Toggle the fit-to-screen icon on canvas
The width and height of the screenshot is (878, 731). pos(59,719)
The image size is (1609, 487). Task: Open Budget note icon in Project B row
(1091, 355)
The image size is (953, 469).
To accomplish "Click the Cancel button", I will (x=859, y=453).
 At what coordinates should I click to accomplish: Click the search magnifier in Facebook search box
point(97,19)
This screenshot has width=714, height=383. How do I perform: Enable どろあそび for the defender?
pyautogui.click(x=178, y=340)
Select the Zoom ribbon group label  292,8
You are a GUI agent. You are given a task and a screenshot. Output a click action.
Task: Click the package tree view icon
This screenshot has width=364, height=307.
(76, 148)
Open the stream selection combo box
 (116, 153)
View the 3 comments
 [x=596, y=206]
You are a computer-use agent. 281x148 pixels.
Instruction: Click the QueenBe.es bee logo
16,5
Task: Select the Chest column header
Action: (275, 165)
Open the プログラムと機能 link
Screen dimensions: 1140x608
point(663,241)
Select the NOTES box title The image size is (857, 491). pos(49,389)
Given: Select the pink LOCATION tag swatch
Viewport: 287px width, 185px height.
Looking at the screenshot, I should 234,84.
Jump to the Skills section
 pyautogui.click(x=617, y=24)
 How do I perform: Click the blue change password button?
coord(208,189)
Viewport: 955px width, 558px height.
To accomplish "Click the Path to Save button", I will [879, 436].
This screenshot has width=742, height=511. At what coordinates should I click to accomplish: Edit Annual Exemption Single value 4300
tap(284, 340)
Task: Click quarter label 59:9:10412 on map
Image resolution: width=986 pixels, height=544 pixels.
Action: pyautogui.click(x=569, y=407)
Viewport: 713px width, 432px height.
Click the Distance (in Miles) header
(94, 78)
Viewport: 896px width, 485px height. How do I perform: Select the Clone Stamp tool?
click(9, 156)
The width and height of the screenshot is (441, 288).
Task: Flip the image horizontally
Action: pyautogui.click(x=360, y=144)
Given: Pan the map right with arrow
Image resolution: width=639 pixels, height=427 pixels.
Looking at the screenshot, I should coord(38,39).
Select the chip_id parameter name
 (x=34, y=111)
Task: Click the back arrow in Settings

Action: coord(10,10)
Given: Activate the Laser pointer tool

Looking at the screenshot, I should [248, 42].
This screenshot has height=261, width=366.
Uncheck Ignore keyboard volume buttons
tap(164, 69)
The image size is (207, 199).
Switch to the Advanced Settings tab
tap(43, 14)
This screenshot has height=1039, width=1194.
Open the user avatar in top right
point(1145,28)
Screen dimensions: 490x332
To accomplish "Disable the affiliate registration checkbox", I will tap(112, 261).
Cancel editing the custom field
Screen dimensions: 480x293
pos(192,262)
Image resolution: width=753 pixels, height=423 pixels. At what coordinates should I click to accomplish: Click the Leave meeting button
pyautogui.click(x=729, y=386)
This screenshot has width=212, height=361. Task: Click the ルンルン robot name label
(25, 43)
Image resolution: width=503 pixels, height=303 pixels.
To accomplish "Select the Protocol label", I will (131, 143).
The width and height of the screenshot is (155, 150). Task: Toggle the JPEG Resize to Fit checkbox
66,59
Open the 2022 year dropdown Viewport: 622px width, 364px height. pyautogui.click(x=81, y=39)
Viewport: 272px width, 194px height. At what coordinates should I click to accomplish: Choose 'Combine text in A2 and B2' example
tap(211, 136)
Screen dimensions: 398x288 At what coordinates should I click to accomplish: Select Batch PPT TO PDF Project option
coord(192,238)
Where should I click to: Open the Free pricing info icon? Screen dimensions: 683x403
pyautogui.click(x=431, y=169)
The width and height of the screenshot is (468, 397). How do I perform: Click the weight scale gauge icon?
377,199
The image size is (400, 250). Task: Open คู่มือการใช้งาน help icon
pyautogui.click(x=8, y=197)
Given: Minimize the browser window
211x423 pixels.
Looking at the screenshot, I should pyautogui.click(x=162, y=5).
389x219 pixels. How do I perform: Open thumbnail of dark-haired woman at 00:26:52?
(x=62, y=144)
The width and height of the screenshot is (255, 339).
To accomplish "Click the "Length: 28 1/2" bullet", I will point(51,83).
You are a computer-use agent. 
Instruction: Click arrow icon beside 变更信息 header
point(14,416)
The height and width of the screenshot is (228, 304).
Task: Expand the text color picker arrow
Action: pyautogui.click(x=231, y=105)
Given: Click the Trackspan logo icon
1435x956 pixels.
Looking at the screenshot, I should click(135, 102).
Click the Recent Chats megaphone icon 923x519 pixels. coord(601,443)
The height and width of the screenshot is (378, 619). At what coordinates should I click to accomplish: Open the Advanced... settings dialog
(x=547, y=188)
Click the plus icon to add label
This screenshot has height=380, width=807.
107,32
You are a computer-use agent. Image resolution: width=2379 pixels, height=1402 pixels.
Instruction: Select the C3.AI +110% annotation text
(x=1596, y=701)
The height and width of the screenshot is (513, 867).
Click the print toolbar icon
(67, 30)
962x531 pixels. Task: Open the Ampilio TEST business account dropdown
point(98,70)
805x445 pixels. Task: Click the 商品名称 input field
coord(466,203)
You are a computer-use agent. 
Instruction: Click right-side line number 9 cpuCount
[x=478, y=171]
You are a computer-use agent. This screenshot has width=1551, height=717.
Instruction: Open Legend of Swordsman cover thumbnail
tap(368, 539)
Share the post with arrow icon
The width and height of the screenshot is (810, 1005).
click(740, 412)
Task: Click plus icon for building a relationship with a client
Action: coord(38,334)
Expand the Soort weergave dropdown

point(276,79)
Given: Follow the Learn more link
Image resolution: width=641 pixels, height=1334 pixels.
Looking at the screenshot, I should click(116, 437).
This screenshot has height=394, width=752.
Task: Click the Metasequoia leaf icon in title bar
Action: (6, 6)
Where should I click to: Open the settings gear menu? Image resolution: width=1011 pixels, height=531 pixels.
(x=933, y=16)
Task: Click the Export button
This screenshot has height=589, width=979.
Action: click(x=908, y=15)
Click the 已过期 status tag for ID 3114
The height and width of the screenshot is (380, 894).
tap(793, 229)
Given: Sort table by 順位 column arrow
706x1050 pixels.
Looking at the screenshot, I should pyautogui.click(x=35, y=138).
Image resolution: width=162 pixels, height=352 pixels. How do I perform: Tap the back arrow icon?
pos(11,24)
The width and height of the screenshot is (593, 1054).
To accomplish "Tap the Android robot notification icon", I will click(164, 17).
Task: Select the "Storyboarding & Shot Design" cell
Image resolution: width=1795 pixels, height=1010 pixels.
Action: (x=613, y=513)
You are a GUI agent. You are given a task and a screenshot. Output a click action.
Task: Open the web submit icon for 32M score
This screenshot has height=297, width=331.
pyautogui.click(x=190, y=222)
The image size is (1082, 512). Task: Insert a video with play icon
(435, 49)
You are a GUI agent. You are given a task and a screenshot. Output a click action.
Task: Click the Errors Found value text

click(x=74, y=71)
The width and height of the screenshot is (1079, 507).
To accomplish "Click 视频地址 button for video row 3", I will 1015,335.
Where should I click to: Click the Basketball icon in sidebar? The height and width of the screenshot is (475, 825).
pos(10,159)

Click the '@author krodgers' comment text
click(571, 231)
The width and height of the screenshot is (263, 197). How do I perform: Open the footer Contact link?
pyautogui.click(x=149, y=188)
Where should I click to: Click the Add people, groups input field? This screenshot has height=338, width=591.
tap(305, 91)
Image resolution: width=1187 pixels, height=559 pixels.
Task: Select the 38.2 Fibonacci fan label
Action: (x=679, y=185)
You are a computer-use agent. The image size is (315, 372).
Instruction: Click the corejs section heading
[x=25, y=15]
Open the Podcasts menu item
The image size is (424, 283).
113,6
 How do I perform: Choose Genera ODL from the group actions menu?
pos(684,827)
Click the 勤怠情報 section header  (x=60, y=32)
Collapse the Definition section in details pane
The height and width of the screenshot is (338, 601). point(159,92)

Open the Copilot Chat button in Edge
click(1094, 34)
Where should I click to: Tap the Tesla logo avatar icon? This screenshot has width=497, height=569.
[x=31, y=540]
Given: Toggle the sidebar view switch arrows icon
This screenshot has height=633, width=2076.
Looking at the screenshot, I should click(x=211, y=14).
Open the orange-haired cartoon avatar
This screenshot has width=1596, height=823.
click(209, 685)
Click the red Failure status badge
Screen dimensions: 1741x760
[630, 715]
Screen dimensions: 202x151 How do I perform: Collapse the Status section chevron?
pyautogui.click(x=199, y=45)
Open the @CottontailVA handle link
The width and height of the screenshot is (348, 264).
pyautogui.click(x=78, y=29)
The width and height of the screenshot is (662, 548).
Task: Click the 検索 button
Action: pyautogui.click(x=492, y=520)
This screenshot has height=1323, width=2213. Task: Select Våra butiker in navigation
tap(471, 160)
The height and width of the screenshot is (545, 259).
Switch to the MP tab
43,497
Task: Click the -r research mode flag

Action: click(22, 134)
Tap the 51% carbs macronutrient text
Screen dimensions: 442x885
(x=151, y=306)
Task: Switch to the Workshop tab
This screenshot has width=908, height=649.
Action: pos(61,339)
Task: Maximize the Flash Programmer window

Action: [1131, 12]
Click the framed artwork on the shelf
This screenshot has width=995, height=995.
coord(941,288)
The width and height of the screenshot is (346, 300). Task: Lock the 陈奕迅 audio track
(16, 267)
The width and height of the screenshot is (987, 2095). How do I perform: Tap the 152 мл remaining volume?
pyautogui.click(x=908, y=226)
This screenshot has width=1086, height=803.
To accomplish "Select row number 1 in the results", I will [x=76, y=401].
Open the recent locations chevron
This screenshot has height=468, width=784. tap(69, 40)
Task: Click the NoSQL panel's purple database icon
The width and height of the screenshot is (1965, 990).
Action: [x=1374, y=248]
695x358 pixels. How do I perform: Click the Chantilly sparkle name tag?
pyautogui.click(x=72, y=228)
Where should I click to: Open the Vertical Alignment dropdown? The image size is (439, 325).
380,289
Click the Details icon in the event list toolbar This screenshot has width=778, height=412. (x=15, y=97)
- - -
Beginning with the first line of the listing above, print each line exactly until you have printed the line that contains "Given: Select the pink LOCATION tag swatch".

-- EXERCISE ANSWER --
Toggle the fit-to-screen icon on canvas
The width and height of the screenshot is (878, 731). pos(59,719)
The image size is (1609, 487). Task: Open Budget note icon in Project B row
(1091, 355)
The image size is (953, 469).
To accomplish "Click the Cancel button", I will (x=859, y=453).
 At what coordinates should I click to accomplish: Click the search magnifier in Facebook search box
point(97,19)
This screenshot has width=714, height=383. How do I perform: Enable どろあそび for the defender?
pyautogui.click(x=178, y=340)
Select the Zoom ribbon group label  292,8
You are a GUI agent. You are given a task and a screenshot. Output a click action.
Task: Click the package tree view icon
This screenshot has width=364, height=307.
(76, 148)
Open the stream selection combo box
 (116, 153)
View the 3 comments
 [x=596, y=206]
You are a computer-use agent. 281x148 pixels.
Instruction: Click the QueenBe.es bee logo
16,5
Task: Select the Chest column header
Action: (275, 165)
Open the プログラムと機能 link
Screen dimensions: 1140x608
point(663,241)
Select the NOTES box title The image size is (857, 491). pos(49,389)
Given: Select the pink LOCATION tag swatch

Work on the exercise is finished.